In 2011, the airport's owners initiated a program to develop a new terminal complex. This project envisaged the construction of a large new international terminal, similar in specifications to the newly built terminal at Kharkiv International Airport. However, the construction was soon frozen and, as of 2017, building work has not progressed beyond the laying of foundations. In September 2020 the completion of a new runway and terminal was foreseen for late 2022 or early 2023.

On 24 February 2022, Ukraine closed airspace to civilian flights due to the Russian invasion of Ukraine.

On 15 March 2022, the airport was heavily damaged by Russian missiles. The runway was destroyed according to official statement of the head of Dnipropetrovsk Oblast Administration. A repeat attack on 10 April 2022 completely destroyed the airport and the infrastructure nearby.

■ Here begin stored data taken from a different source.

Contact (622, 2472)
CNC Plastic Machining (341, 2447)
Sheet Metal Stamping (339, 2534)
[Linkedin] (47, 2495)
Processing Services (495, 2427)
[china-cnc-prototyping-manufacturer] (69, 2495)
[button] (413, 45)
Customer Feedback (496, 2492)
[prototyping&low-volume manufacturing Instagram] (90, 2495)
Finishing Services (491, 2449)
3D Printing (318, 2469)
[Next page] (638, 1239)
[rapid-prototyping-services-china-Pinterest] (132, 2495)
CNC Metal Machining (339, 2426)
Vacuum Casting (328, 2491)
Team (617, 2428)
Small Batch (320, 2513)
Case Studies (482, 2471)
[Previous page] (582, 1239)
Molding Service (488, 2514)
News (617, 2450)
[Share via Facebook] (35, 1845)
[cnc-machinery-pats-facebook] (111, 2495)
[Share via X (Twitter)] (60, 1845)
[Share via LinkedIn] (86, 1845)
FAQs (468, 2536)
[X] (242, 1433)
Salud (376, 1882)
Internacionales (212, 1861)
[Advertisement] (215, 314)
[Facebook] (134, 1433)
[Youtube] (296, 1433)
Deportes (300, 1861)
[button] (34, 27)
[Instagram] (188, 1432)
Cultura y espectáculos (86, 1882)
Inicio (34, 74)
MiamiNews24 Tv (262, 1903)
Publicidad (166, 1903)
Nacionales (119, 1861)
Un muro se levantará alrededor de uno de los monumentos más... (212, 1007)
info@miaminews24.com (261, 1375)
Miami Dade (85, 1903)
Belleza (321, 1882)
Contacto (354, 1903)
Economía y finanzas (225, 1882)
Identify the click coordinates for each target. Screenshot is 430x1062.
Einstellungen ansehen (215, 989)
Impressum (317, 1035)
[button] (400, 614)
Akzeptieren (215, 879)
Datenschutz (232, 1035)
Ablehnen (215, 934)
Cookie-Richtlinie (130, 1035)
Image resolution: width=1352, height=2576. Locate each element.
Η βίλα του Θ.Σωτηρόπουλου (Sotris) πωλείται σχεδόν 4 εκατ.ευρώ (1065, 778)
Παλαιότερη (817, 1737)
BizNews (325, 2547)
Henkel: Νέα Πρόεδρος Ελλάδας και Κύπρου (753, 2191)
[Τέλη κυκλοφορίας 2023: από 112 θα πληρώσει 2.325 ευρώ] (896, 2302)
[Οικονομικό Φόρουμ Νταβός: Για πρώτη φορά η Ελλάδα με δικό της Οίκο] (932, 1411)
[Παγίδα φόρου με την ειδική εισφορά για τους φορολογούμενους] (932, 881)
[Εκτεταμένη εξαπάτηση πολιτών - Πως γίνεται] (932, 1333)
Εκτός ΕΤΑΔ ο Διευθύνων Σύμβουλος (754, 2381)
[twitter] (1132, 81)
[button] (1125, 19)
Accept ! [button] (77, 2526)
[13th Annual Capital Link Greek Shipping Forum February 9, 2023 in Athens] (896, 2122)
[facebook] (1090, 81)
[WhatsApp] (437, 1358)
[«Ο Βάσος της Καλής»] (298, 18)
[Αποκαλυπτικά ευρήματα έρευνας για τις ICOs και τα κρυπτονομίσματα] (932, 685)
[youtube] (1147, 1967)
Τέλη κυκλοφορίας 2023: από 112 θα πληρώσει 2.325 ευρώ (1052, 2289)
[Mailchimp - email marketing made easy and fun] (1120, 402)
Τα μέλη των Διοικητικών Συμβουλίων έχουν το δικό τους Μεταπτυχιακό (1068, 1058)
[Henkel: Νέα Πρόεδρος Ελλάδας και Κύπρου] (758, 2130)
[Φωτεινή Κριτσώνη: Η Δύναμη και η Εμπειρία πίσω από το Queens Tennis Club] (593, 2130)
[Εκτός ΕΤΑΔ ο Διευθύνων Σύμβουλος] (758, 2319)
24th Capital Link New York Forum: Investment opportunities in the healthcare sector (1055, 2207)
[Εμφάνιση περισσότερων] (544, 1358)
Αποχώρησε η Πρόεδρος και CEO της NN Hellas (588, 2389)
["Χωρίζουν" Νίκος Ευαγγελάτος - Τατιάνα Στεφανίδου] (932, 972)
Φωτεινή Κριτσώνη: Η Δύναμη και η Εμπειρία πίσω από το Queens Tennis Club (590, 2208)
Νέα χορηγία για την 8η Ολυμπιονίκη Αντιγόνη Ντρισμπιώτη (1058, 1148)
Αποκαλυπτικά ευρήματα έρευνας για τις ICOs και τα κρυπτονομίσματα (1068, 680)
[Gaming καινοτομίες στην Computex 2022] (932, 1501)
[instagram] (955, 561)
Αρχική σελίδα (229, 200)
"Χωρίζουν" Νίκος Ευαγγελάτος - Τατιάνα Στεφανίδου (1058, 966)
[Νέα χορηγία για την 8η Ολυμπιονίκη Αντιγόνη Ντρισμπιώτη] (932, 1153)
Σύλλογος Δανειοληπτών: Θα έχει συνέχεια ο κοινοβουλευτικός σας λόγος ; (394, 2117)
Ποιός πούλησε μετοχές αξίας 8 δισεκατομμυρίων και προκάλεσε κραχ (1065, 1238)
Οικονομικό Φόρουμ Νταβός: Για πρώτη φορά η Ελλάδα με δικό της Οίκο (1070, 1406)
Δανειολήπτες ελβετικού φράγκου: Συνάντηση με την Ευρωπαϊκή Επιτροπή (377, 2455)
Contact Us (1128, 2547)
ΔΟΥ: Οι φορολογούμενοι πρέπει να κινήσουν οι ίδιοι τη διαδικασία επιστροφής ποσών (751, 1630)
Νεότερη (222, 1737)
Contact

==Airlines and destinations==
The following airlines operated regular scheduled and charter services to and from Dnipro International Airport:

As of 24 February 2022, all passenger flights have been suspended indefinitely.

| Airlines | Destinations |
|---|---|
| Ukraine International Airlines | Kyiv–Boryspil, Tel Aviv |
| Windrose Airlines | Kyiv–Boryspil Seasonal charter: Sharm el-Sheikh |

==Statistics==

| Year | Passengers | Change on previous year |
|---|---|---|
| 2010 | 0341,430 | +2.5% |
| 2011 | 0426,532 | −5.8% |
| 2012 | 0444,150 | +4.2% |
| 2013 | 0454,981 | +2.4% |
| 2014 | 0446,798 | −1.8% |
| 2015 | 0346,014 | −22.5% |
| 2016 | 0284,914 | −18.0% |
| 2017 | 0276,954 | −2.8% |
| 2018 | 0299,250 | +8.1% |
| 2019 | 0136,691 | −59.7% |
| 2020 | 0267,829 | +95.9% |

==See also==
- List of airports in Ukraine
- List of the busiest airports in Ukraine
- List of the busiest airports in Europe
- List of the busiest airports in the former USSR

==Incidents and accidents==
- On 5 April 2025, five Windrose Airlines aircraft (one Airbus A320-200, two Airbus A321-200 and two ATR 72-600) were destroyed after a Russian Geran-2 strike hit the airport maintenance hangar in the Russo-Ukrainian War. There were no reported fatalities.